▸ **AVAILABLE DATA**:
......

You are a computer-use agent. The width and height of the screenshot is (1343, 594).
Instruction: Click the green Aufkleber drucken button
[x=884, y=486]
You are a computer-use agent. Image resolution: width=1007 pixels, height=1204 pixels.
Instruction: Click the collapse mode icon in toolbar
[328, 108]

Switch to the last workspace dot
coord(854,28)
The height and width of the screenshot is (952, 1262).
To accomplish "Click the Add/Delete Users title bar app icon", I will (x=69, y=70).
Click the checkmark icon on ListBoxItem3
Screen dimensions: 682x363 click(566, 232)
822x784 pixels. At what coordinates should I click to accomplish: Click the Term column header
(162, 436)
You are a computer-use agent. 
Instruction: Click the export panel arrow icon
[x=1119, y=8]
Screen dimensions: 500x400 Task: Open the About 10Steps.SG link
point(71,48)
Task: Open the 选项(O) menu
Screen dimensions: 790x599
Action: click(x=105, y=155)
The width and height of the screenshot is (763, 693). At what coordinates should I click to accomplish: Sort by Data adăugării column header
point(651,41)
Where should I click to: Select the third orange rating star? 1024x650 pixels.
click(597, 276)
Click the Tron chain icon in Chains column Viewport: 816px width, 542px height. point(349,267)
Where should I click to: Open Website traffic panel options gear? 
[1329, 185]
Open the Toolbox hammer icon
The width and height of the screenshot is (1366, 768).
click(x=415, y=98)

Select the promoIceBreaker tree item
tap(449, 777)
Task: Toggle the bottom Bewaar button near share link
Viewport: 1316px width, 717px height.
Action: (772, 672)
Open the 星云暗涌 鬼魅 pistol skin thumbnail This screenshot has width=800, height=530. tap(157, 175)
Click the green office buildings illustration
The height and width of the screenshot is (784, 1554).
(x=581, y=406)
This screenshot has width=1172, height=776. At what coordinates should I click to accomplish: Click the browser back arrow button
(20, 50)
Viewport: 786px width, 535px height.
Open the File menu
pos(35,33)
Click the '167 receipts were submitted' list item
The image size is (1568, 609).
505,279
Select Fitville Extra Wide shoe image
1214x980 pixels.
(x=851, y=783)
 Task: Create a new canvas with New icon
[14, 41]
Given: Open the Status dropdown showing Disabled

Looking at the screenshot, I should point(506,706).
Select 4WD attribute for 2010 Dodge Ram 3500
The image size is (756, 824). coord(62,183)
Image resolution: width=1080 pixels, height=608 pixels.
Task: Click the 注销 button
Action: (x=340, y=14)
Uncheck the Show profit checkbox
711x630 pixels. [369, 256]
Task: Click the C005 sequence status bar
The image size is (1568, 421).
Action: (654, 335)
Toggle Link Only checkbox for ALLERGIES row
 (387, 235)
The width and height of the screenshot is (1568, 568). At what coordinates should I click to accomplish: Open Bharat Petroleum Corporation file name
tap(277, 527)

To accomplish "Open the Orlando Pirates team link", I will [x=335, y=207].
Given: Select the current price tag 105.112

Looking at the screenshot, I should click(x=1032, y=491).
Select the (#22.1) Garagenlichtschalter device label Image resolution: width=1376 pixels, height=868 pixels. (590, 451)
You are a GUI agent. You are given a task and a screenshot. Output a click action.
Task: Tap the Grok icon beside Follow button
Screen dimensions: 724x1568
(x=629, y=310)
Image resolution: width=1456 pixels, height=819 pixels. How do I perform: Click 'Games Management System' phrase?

......

▸ **TASK DESCRIPTION**: From the records above, give again exactly the lines running from the line with "Screen dimensions: 790x599" to the line with "Viewport: 786px width, 535px height.", inclusive.

▸ **SOLUTION TO THIS TASK**:
Screen dimensions: 790x599
Action: click(x=105, y=155)
The width and height of the screenshot is (763, 693). At what coordinates should I click to accomplish: Sort by Data adăugării column header
point(651,41)
Where should I click to: Select the third orange rating star? 1024x650 pixels.
click(597, 276)
Click the Tron chain icon in Chains column Viewport: 816px width, 542px height. point(349,267)
Where should I click to: Open Website traffic panel options gear? 
[1329, 185]
Open the Toolbox hammer icon
The width and height of the screenshot is (1366, 768).
click(x=415, y=98)

Select the promoIceBreaker tree item
tap(449, 777)
Task: Toggle the bottom Bewaar button near share link
Viewport: 1316px width, 717px height.
Action: (772, 672)
Open the 星云暗涌 鬼魅 pistol skin thumbnail This screenshot has width=800, height=530. tap(157, 175)
Click the green office buildings illustration
The height and width of the screenshot is (784, 1554).
(x=581, y=406)
This screenshot has width=1172, height=776. At what coordinates should I click to accomplish: Click the browser back arrow button
(20, 50)
Viewport: 786px width, 535px height.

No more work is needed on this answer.